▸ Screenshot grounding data
Segment Open

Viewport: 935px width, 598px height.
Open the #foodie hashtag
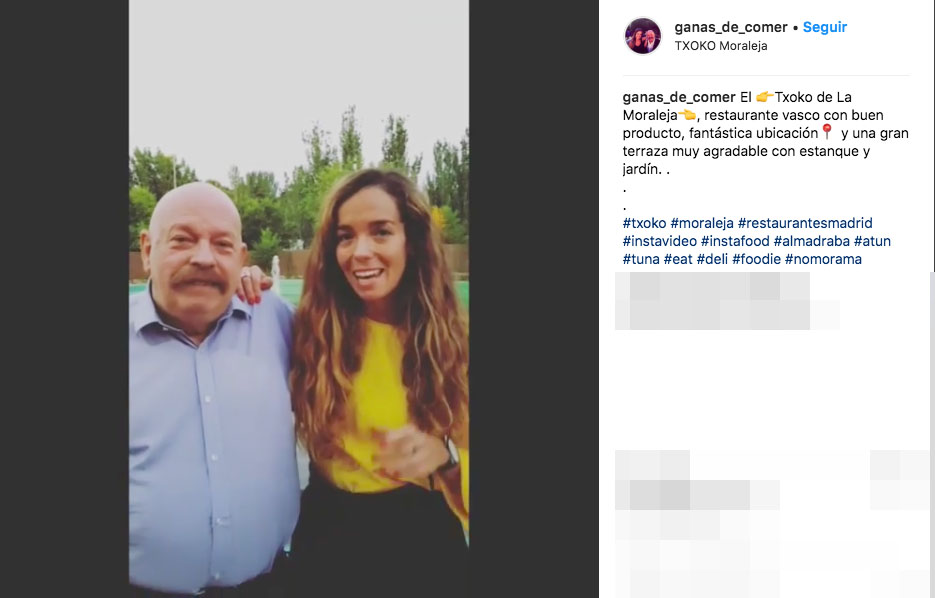point(756,259)
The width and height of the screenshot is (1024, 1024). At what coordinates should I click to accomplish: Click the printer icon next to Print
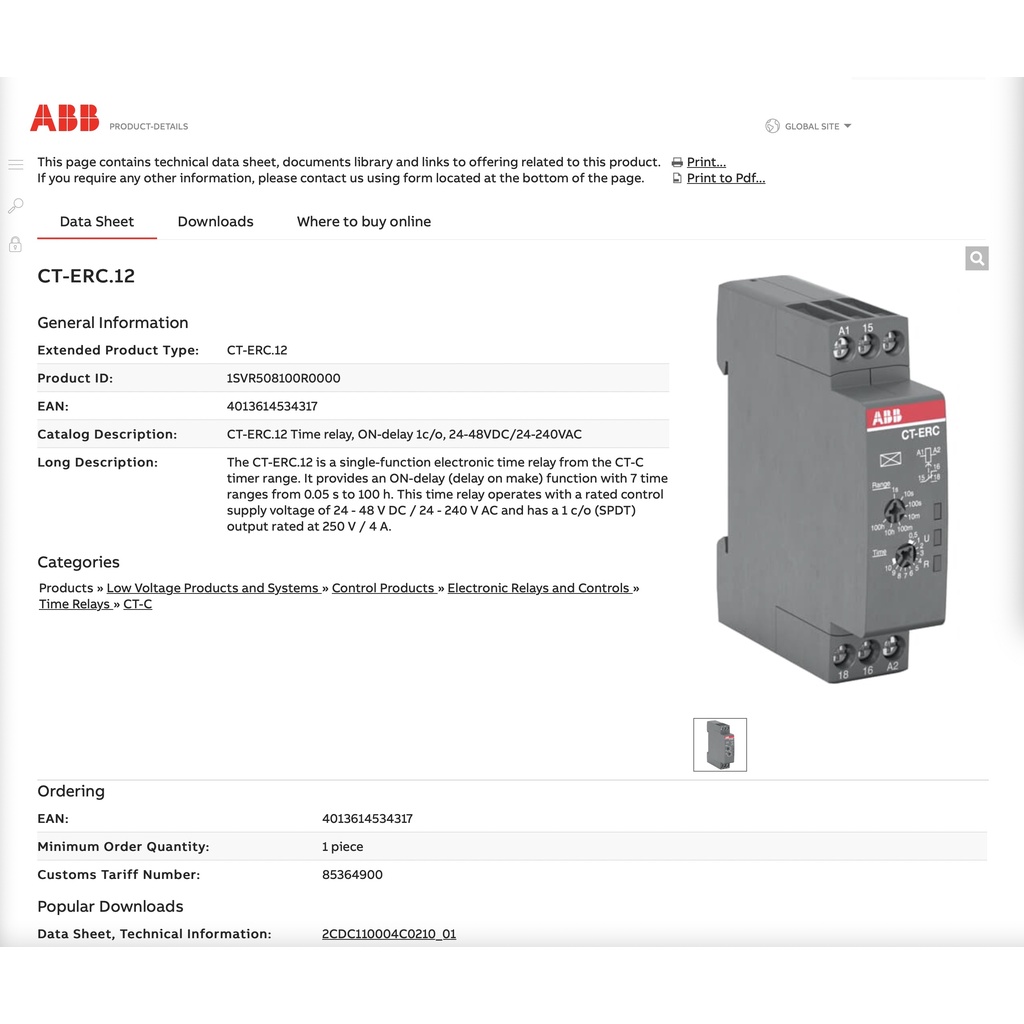[x=677, y=162]
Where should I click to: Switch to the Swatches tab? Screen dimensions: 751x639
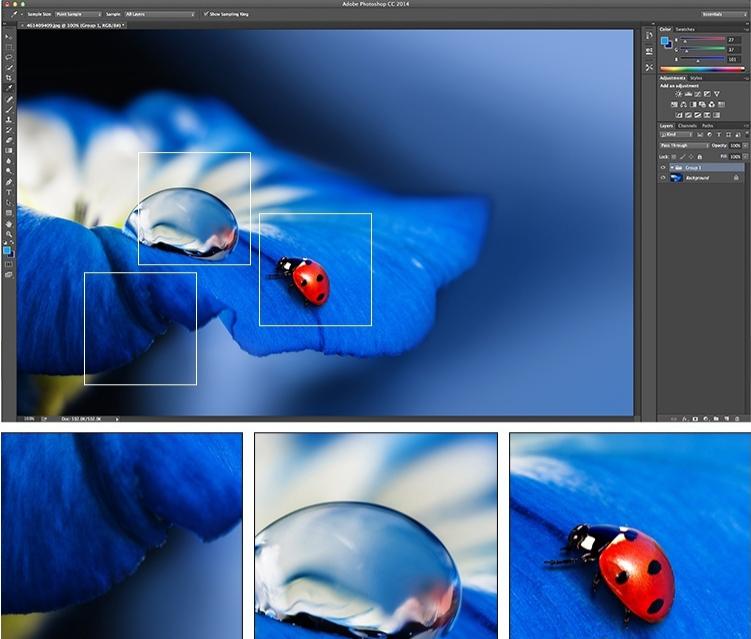[685, 29]
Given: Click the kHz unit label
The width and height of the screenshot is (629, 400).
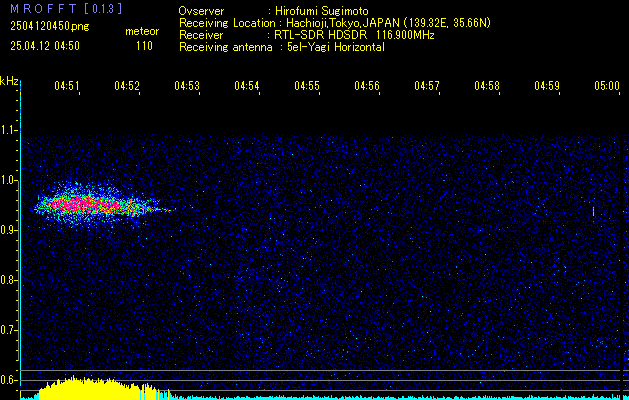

Segment Closed

▸ WHAT THE EXERCISE ASKS
What is needed here is an exact copy of the lines from the line containing "The width and height of the screenshot is (1024, 1024)." through the end of the records, with every picture left out.

▸ SOLUTION FOR THIS PROBLEM
The width and height of the screenshot is (1024, 1024). At what coordinates should I click to accomplish: Click the printer icon next to Print
[x=677, y=162]
Where should I click to: Switch to the Swatches tab? Screen dimensions: 751x639
[685, 29]
Given: Click the kHz unit label
The width and height of the screenshot is (629, 400).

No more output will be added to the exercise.